▶ [Input rows]
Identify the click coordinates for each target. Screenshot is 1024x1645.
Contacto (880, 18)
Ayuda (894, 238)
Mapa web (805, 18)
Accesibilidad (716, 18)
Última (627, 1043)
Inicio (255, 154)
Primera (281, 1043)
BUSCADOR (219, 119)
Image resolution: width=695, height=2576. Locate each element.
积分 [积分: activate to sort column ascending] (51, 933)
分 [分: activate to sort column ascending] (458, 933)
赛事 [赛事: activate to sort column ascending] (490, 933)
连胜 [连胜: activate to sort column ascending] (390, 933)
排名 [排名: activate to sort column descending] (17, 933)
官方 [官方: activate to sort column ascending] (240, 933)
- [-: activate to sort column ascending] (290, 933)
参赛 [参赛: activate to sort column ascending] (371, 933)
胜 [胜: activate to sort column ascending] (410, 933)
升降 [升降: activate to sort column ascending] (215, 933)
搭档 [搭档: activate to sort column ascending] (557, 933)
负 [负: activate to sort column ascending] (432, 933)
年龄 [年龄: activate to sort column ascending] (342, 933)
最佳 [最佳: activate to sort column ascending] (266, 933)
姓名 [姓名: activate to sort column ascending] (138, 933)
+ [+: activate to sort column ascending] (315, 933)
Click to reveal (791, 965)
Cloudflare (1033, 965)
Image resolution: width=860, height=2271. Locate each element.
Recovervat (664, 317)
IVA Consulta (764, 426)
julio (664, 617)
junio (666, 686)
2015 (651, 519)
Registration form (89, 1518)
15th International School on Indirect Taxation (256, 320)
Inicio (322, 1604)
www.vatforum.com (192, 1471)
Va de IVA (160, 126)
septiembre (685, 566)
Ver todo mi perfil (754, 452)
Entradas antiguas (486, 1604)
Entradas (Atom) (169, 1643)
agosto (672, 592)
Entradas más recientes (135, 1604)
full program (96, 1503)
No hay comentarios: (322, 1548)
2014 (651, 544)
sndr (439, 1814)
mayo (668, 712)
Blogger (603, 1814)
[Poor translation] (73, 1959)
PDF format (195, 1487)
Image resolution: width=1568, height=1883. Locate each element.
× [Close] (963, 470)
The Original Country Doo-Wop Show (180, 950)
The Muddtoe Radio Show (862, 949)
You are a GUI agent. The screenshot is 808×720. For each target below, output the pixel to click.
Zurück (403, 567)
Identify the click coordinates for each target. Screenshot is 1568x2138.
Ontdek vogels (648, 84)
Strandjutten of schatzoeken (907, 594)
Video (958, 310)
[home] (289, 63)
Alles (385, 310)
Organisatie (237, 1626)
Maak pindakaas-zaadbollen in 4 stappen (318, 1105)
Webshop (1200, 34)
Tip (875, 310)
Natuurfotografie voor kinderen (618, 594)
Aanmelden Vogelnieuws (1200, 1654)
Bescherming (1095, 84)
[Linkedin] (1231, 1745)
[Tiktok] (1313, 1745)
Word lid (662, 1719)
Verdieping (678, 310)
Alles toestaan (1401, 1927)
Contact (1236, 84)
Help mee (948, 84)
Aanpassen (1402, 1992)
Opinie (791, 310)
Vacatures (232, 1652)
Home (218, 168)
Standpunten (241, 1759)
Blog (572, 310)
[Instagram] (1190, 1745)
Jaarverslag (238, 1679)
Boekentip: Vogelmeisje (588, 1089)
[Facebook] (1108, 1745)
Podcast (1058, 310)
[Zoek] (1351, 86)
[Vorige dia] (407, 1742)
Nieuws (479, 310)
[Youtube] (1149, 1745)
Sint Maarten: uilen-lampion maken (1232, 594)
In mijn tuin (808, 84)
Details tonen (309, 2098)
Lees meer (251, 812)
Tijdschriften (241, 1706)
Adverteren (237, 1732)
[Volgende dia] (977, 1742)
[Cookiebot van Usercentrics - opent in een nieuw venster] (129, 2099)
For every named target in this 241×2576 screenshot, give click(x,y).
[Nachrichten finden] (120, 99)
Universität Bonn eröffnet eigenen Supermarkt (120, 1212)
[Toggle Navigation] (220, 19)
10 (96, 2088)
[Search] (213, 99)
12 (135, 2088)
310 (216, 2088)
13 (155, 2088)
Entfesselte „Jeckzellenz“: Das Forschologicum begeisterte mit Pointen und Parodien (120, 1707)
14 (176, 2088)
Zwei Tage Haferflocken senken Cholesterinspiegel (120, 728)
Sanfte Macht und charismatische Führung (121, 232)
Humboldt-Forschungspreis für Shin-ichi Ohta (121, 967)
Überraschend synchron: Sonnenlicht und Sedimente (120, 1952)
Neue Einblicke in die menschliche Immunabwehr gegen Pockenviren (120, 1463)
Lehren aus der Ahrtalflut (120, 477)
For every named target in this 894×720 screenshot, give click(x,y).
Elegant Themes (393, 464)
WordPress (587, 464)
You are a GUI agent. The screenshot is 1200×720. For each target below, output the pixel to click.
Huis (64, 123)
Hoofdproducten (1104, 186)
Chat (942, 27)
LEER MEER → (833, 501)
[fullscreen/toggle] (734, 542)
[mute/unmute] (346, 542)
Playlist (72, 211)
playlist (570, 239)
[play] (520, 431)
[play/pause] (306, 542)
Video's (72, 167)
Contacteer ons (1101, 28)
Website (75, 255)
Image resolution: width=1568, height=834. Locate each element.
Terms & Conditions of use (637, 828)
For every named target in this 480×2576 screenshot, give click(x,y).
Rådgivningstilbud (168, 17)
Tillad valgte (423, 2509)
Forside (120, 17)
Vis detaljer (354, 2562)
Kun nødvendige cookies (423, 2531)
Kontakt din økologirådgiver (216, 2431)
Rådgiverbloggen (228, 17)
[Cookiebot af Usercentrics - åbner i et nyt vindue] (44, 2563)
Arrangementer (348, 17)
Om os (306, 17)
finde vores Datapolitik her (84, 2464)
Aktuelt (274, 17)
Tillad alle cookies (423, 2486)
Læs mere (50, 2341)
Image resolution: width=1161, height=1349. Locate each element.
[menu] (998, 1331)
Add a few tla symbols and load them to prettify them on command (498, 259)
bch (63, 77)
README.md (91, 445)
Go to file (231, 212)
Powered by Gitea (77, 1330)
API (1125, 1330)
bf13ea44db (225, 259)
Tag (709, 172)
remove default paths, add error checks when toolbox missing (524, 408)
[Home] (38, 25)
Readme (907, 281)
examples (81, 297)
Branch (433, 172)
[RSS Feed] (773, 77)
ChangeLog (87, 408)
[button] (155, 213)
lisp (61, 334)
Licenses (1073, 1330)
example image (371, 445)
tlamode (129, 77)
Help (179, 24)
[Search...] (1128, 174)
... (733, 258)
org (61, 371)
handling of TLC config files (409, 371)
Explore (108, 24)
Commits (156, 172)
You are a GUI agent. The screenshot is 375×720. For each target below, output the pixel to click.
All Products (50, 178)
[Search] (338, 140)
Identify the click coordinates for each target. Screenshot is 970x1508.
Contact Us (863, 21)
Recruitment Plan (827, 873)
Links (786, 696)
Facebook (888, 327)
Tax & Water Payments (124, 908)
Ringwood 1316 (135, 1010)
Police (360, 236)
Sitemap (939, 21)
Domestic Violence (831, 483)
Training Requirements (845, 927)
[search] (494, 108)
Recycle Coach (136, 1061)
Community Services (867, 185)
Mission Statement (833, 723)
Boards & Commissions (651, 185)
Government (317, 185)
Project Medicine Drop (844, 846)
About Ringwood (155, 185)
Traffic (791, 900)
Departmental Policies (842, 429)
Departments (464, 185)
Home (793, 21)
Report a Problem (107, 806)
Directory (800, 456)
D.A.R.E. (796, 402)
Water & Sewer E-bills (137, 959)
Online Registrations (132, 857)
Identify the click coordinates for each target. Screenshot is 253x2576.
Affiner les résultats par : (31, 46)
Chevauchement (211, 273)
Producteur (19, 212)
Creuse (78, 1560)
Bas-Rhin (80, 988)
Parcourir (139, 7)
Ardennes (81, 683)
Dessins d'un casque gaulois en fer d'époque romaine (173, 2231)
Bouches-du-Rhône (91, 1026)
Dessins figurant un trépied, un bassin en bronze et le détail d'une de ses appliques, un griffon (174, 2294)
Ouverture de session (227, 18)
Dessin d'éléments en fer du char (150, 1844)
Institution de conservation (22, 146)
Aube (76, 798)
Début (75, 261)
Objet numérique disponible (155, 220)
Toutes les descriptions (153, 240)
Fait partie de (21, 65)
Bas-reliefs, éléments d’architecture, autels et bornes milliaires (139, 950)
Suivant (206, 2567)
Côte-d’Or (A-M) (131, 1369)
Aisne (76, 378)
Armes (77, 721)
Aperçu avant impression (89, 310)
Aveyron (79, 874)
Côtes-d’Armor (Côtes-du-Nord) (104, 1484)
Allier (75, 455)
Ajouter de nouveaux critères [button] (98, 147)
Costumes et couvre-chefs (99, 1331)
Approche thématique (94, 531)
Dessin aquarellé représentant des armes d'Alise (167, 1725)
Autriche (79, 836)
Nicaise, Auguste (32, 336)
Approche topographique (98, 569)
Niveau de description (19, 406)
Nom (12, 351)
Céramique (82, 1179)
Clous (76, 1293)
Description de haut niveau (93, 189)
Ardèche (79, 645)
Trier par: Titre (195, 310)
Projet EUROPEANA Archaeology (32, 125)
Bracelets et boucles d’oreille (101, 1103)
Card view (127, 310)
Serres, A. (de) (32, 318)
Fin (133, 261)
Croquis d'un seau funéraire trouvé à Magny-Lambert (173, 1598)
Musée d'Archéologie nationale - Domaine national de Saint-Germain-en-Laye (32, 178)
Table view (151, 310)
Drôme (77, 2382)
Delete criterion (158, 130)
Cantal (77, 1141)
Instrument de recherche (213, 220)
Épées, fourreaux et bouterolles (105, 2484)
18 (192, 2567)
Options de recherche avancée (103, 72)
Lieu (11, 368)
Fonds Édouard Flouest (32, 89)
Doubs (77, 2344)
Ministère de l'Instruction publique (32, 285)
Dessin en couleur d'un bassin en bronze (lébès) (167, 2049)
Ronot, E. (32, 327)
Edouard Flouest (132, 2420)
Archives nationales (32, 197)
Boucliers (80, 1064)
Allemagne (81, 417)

▶ [Exercise instructions] Copy the stretch of entries from the line containing "Trier par: Titre (195, 310)" through the line containing "Croquis d'un seau", inclusive.

▶ [Written answer]
Trier par: Titre (195, 310)
Projet EUROPEANA Archaeology (32, 125)
Bracelets et boucles d’oreille (101, 1103)
Card view (127, 310)
Serres, A. (de) (32, 318)
Fin (133, 261)
Croquis d'un seau funéraire trouvé à Magny-Lambert (173, 1598)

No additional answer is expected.